┌─ Input data

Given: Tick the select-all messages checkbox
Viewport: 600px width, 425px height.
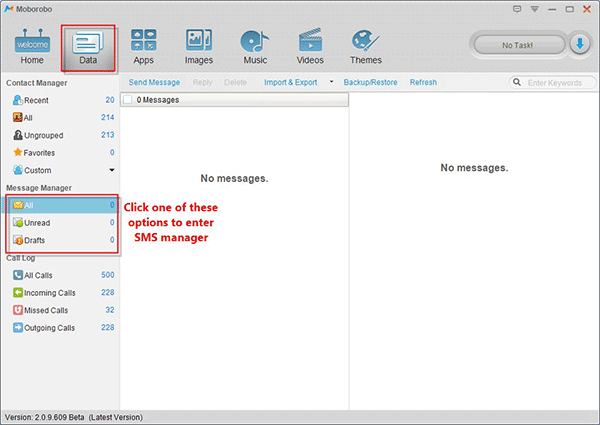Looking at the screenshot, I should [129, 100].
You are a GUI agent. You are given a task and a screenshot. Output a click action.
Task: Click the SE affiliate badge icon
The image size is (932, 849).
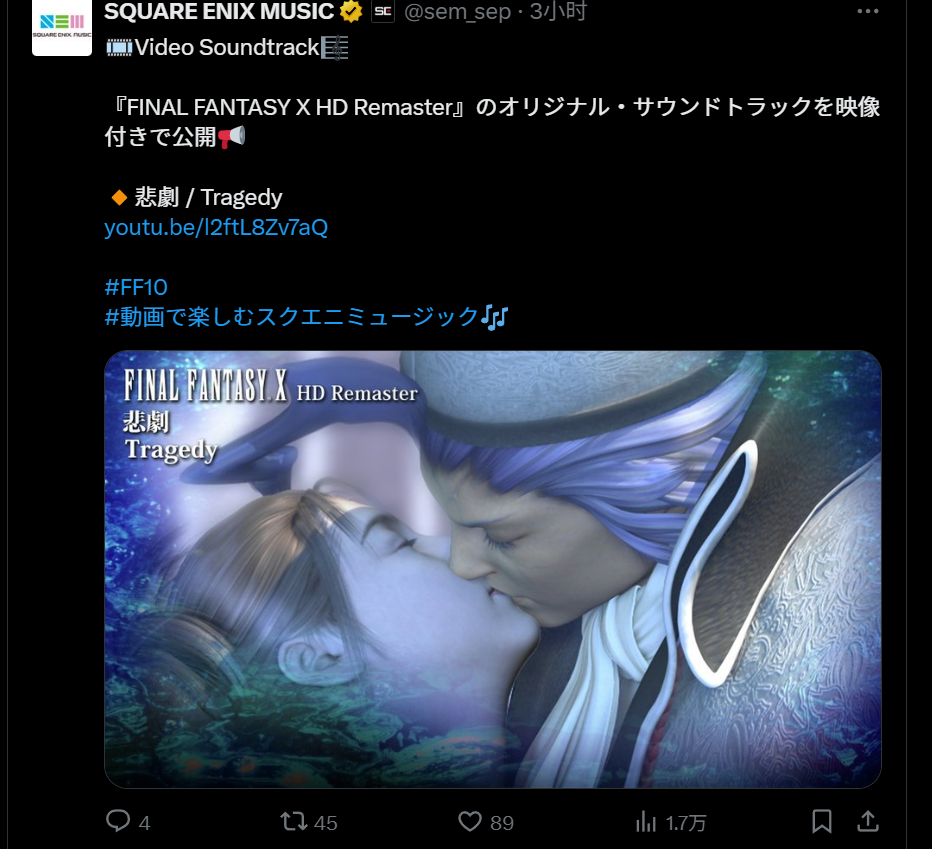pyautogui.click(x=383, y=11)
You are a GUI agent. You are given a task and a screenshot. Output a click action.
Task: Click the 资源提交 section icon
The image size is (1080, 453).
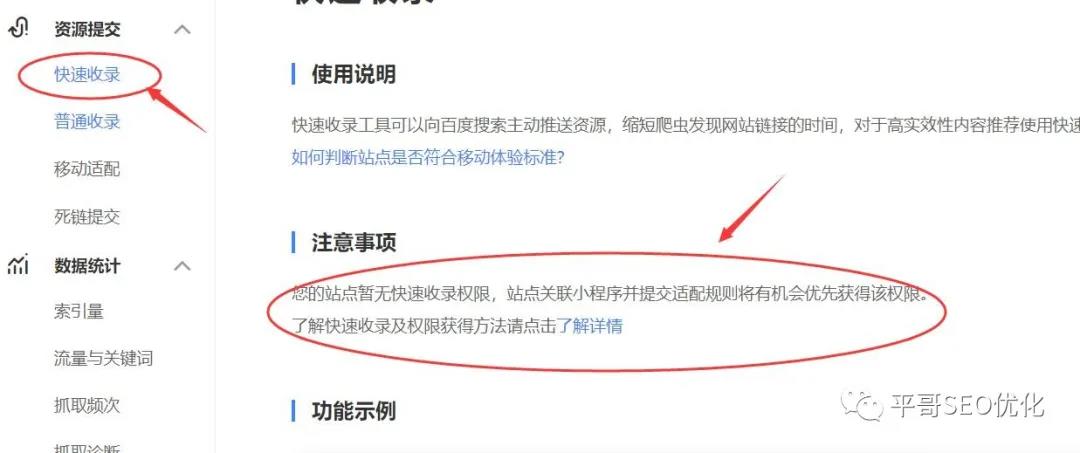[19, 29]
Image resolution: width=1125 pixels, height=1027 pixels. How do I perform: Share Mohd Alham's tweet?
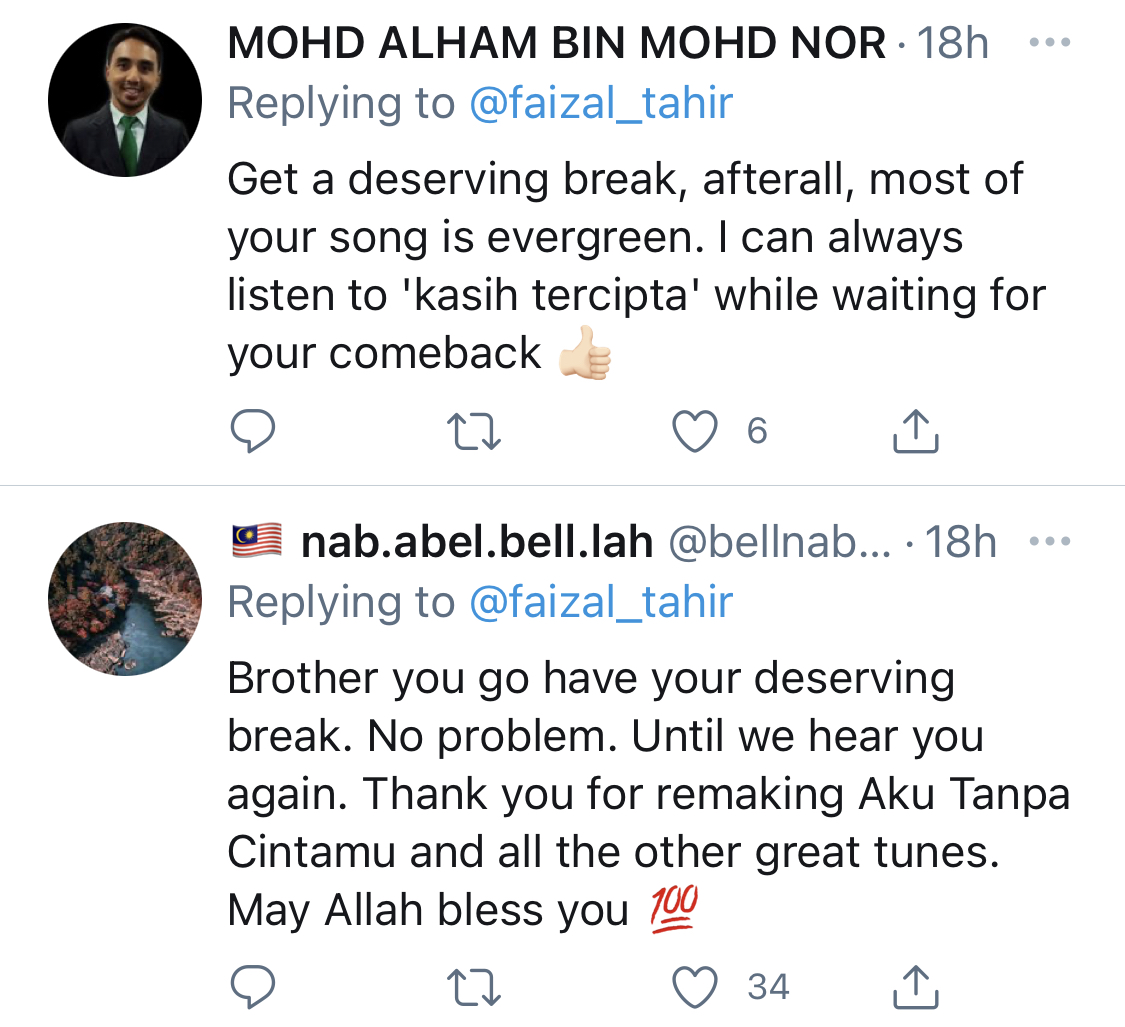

└─

Your objective: Once the pictures are set aside, write out the entries verbatim.

Result of this task:
Given: Tick the select-all messages checkbox
Viewport: 600px width, 425px height.
Looking at the screenshot, I should [129, 100].
You are a GUI agent. You are given a task and a screenshot. Output a click action.
Task: Click the SE affiliate badge icon
The image size is (932, 849).
pyautogui.click(x=383, y=11)
You are a GUI agent. You are given a task and a screenshot. Output a click action.
Task: Click the 资源提交 section icon
The image size is (1080, 453).
[19, 29]
Image resolution: width=1125 pixels, height=1027 pixels. How do I perform: Share Mohd Alham's tweet?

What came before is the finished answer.